3. Lala Barkat Ram was dissatisfied with this order and applied for permission to appeal to His Majesty in Council. He alleged that although the judgment had not finally determined the execution application and the case had been remitted to the executing Court for further proceedings, it was really a composite judgment consisting of (a) an order that the proceedings in. the Delhi Court were without jurisdiction, (b) an order that execution was within time, and (c) an order setting aside the sale held on 21st October 1935 and directing a fresh sale to be held. It was argued on his behalf that the orders in (a) and (b) were each tantamount to a decree and that so much of the judgment as dealt with these matters was appealable to His Majesty in Council. The Full Bench (Tek Chand and Bhide, JJ., Beckett, J. dissenting) came to the following con elusions, that is to say: (a) that the judgment of the Letters Patent Bench could not be split, up in the manner suggested so as to treat the findings on some of the points, namely, those of limitation and jurisdiction as decree and those on the others namely, objections to publication and conduct of sale as mere orders; (b) that the findings on the questions of jurisdiction and limitation even if they could be regarded as separate entities distinct from the rest of the judgment, could not be treated as decrees; (c) that the order of Letters Patent Bench was not a 'decree within the meaning of Clause (a) of Section 109, Civil P.C., and (d) that as the execution application was still pending and was a 'live' application the order of the Letters Patent Bench could not be regarded as 'final order' within the meaning of Section 109(a), Civil P.C. In view of these findings; the Full Bench held that although the value of the subject-matter in dispute in the Court of first instance as well as in the proposed appeal was over Rs. 10,000 and the order of the Division Bench was one of reversal of that of the learned Single Judge, Lala Barkat Ram had not been able to establish that the order of the Division Bench was a 'decree' or a 'final order' within the meaning of Clause (a) of Section 109. The application for leave to appeal to His Majesty in Council was accordingly dismissed; Barkat Ram v. Bhagwan Singh A.I.R. 1943 Lah. 140. Barkat Ram then applied direct to His Majesty in Council for special leave to appeal but this application too was refused.

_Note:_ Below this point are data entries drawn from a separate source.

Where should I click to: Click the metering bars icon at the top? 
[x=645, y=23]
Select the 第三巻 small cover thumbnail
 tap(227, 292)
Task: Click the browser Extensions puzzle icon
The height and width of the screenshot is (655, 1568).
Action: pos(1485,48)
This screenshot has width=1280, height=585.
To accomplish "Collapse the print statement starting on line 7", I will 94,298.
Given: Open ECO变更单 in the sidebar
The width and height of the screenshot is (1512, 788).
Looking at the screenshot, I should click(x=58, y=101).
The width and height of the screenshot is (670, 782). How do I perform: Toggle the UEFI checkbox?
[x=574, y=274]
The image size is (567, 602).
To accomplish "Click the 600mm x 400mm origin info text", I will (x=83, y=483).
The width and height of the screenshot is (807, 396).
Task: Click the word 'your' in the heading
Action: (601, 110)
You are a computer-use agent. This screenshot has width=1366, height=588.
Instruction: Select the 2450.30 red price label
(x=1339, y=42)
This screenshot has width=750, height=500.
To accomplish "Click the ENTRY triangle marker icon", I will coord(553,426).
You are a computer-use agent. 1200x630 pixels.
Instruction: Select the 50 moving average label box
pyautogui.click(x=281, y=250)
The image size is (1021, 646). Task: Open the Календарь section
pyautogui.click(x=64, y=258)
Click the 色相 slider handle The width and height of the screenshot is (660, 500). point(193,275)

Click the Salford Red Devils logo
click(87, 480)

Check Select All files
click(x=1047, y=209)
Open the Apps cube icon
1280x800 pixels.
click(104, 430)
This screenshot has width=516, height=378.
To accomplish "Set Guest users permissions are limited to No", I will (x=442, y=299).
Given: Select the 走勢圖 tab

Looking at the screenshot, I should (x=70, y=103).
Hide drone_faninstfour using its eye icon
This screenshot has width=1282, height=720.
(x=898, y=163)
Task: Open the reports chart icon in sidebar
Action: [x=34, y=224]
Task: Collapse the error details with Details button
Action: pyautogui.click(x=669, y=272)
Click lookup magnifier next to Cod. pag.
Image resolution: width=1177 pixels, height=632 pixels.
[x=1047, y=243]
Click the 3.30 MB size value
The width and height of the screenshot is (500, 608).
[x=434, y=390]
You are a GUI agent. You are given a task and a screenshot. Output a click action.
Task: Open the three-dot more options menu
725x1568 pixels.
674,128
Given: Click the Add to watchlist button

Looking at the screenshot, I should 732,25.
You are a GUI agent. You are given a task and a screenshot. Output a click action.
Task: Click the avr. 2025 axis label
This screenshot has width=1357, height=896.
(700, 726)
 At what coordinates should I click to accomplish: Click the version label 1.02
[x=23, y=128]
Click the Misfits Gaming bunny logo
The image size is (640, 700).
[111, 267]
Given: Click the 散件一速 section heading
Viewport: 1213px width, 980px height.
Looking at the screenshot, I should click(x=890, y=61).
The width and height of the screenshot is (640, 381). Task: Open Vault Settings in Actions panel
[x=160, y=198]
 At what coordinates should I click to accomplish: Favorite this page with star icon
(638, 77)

4. Having failed to obtain satisfaction from the higher Courts, Lala Barkat Ram had no alternative but to appear before the District Judge in pursuance of the order of the Letters Patent Bench dated 13th May 1942. The District Judge considered the question of drawing up a proclamation of sale, but he found that no better proclamation could be devised than the one drawn up by Lala Barkat Ram himself and submitted at an earlier stage of the proceedings. He accordingly drew up a proclamation on the lines of the draft submitted by Lala Barkat Ram and directed that the sale should be held on 9th July 1948. On 6th July 1948 i.e., some three days be fore the date of the proposed sale, Lala Barkat Ram preferred an appeal to the High Court and prayed that the sale be stayed. Cornelius, J. upheld the order of the trial Court and dismissed the appeal on 25th November 1946. An appeal under Clause 10, Letters Patent was preferred by the petitioner but was dismissed in limine by a Letters Patent Bench of the Lahore High Court on 24th January 1947. It is from this order that Lala Barkat Ram seeks to prefer an appeal to their Lordships of the Privy Council.

5. The principal ground on which leave for appeal is prayed for is that the order of the Letters Patent Bench dated 13th May 1942 and the order of Cornelius, J. dated 25th November 1946 as confirmed by the order of the Letters Patent Bench dated 24th January 1947 constitute a reversal of the 'decree' or 'final order' of Din Mohammad J. dated 5th February 1940. In the grounds of appeal, it was alleged that the appeal involves substantial questions of law on which there has been a difference of opinion between the various High Courts in India as well as between different Judges of the Lahore High Court.

6. This ground was, however, abandoned when the matter was argued before us. It is common ground that the value of the subject-matter in dispute in the Court of first instance as well as in the proposed appeal is well above Rs. 10,000 and that the order of the Letters Patent Bench dated 13th May 1942 read with the order of the Letters Patent Bench dated 24th January 1947 confirming the order of Cornelius, J. dated 25th November 1946 is one of reversal of that of Din Muhammad J. dated 5th February 1940. The only question is whether the orders passed by the two Letters Patent Benches can be regarded as a 'decree' or 'final order' within the meaning of the expressions as used in Section 109, Civil P.C.

7. The expression 'decree' as defined in Section 2(2), Civil P.C., means the formal expression of an adjudication which, so far as regards the Court expressing it, conclusively determines the rights of the parties with regard to all or any of the matters in controversy in the suit. The language of this section makes it quite clear that an order can be a 'decree' only if it conclusively determines the rights of the parties and not when it merely determines an incidental question. The matter was examined with care by a Full Bench of the Lahore High Court in Barkat Ram v. Bhagwan Singh A.I.R. 1943 Lah. 140, to which a reference has already been made.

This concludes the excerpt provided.